>>>>>

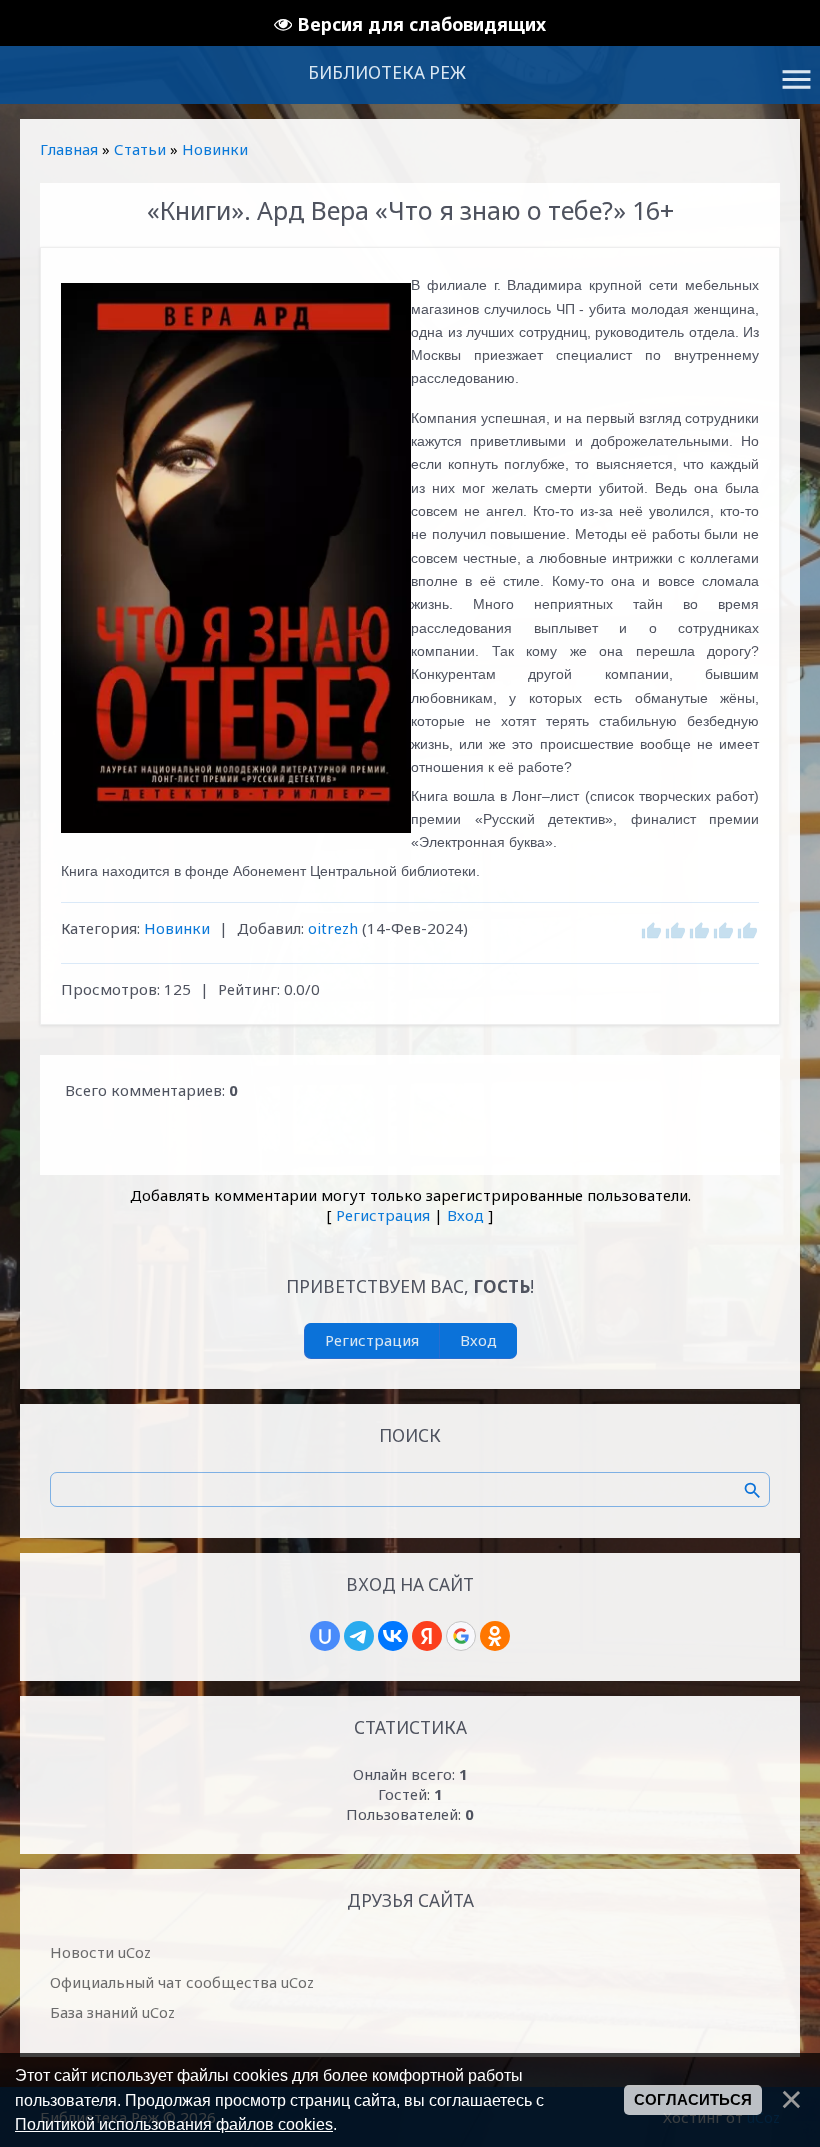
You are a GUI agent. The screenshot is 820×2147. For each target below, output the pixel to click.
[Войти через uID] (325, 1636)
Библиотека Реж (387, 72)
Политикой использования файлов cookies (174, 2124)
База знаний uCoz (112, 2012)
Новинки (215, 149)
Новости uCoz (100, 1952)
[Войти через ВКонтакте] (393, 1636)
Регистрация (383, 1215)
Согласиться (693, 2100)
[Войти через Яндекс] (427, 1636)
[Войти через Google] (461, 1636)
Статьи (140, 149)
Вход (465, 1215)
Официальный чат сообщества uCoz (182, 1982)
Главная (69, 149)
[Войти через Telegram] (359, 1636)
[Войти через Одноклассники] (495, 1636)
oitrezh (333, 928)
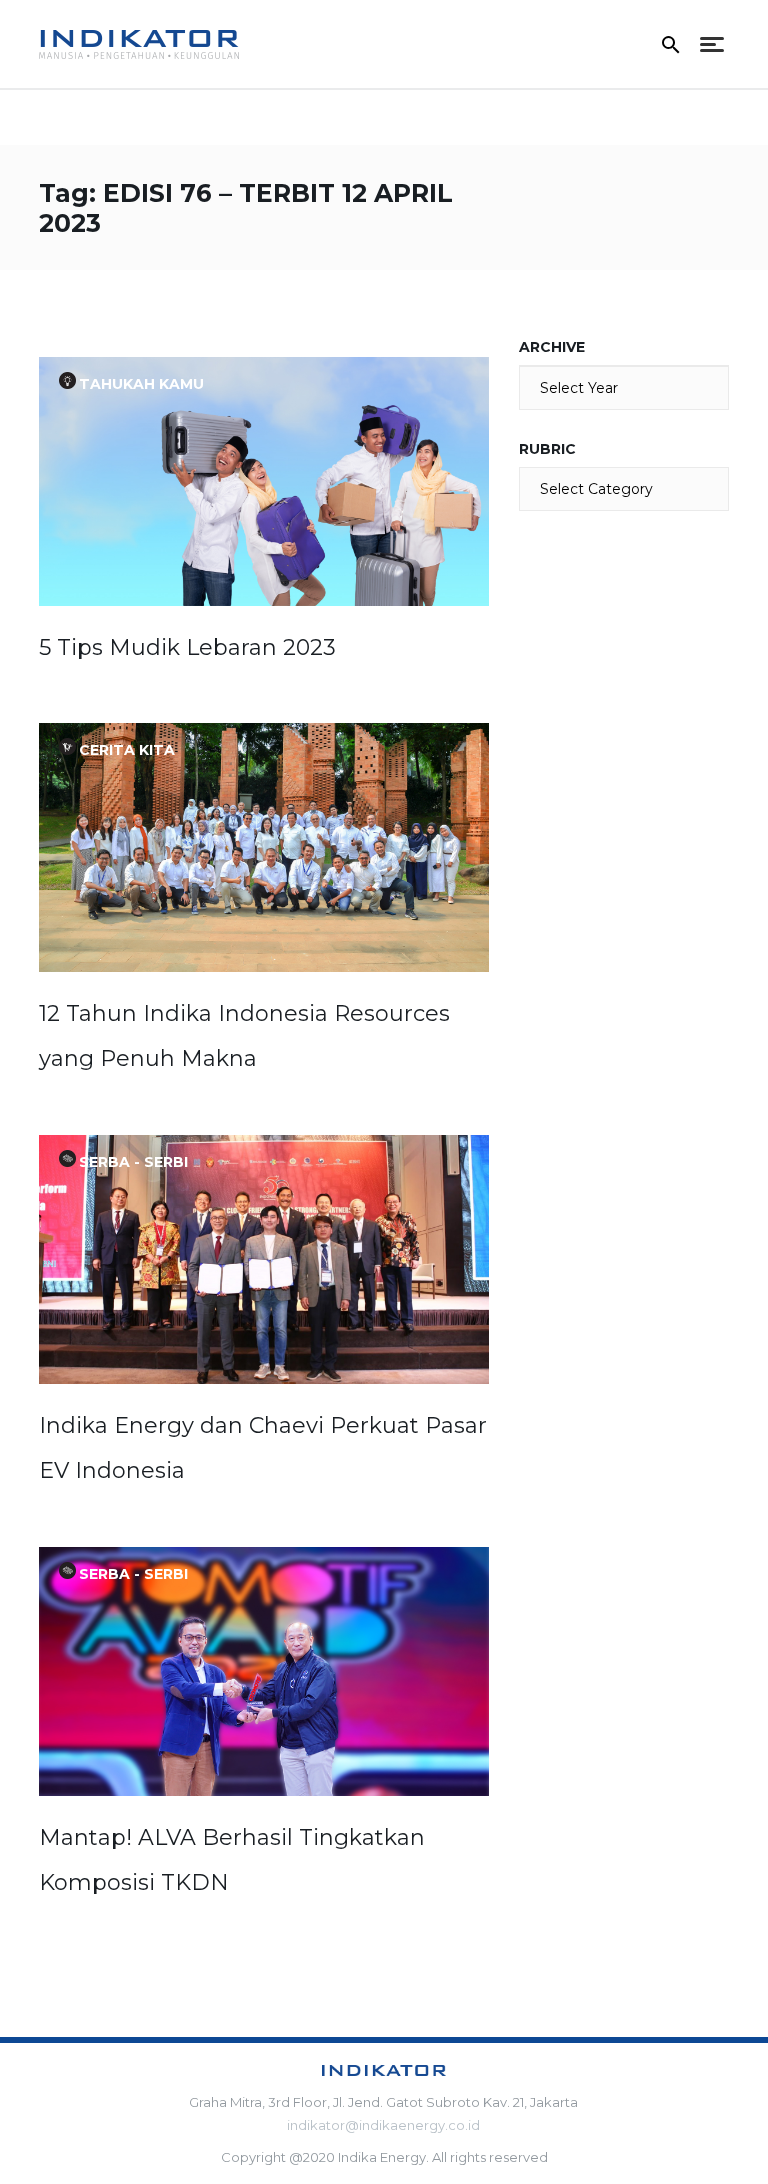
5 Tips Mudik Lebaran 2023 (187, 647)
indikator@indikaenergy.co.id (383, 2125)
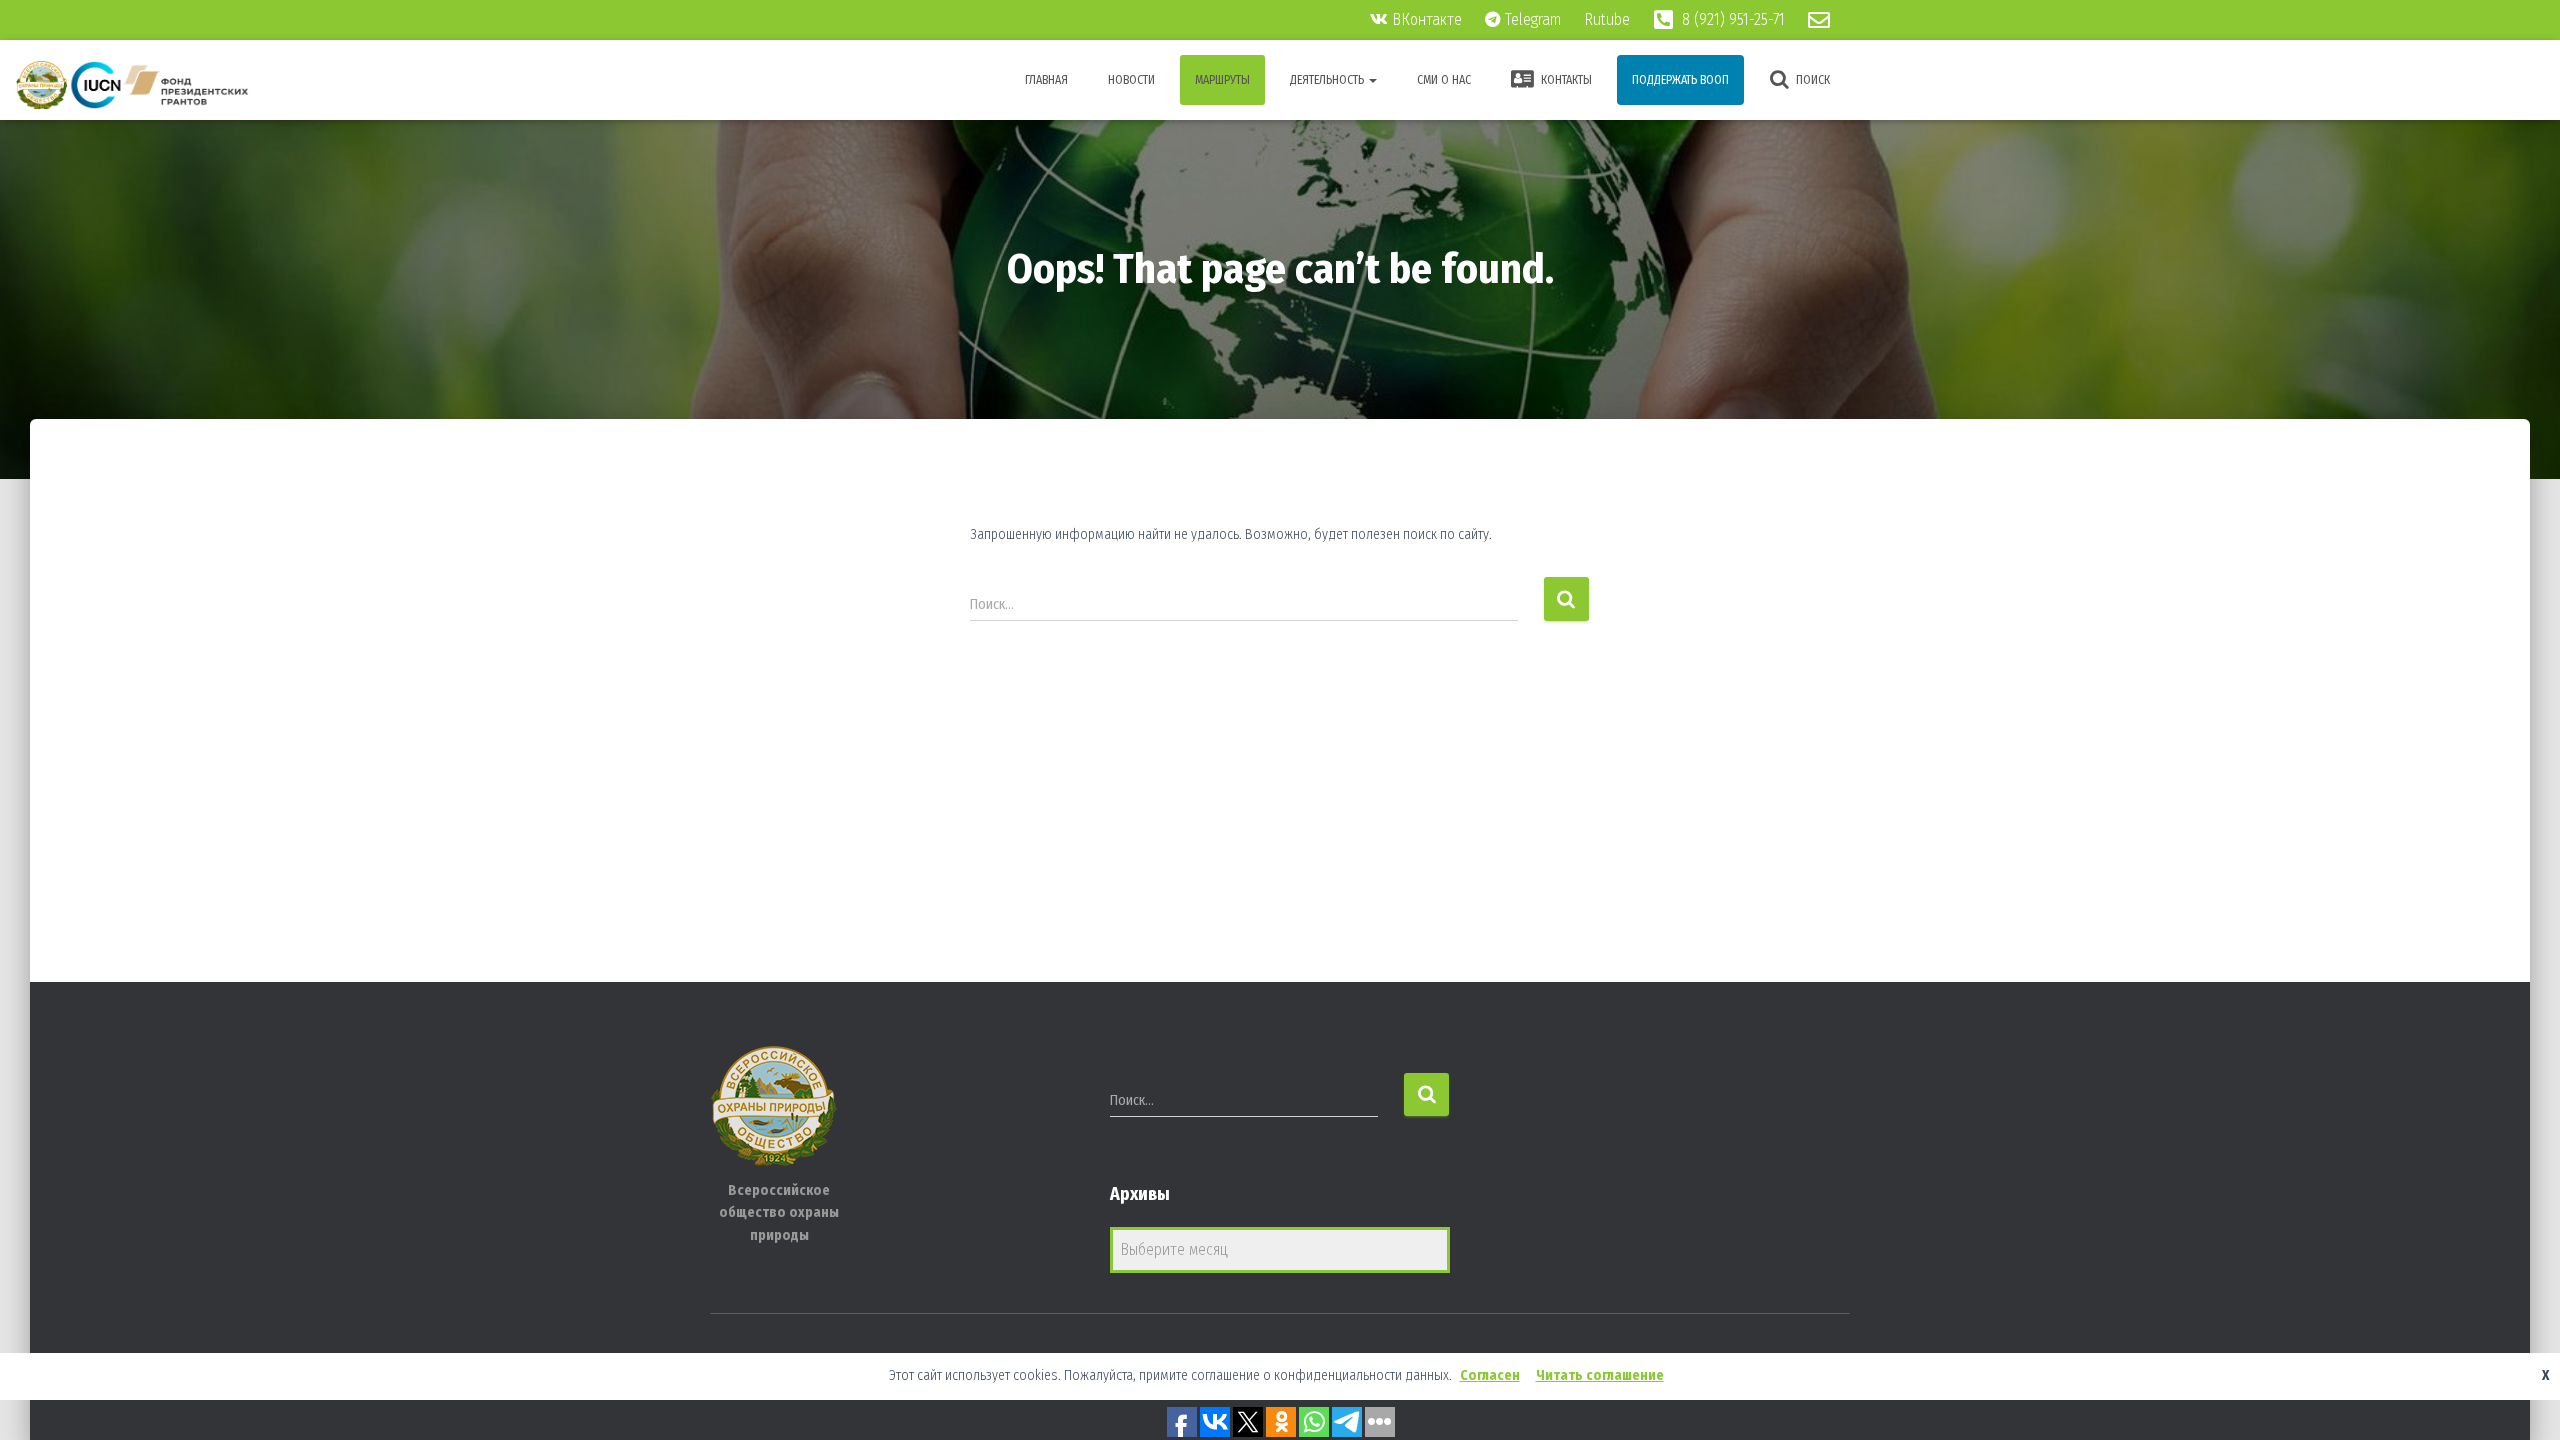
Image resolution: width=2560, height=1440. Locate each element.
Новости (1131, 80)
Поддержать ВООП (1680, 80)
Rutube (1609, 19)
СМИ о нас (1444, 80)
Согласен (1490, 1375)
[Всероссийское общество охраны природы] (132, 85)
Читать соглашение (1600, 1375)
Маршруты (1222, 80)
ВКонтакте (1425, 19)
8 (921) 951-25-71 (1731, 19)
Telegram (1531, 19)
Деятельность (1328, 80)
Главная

<<<<<

» **WHAT YOU ARE ASKED TO DO**:
Give back an exact repeat of the lines from the top of the data through the line that holds "Регистрация (383, 1215)", both included, and omit pictures.

» **REPLY**:
You are a GUI agent. The screenshot is 820×2147. For each target below, output the pixel to click.
[Войти через uID] (325, 1636)
Библиотека Реж (387, 72)
Политикой использования файлов cookies (174, 2124)
База знаний uCoz (112, 2012)
Новинки (215, 149)
Новости uCoz (100, 1952)
[Войти через ВКонтакте] (393, 1636)
Регистрация (383, 1215)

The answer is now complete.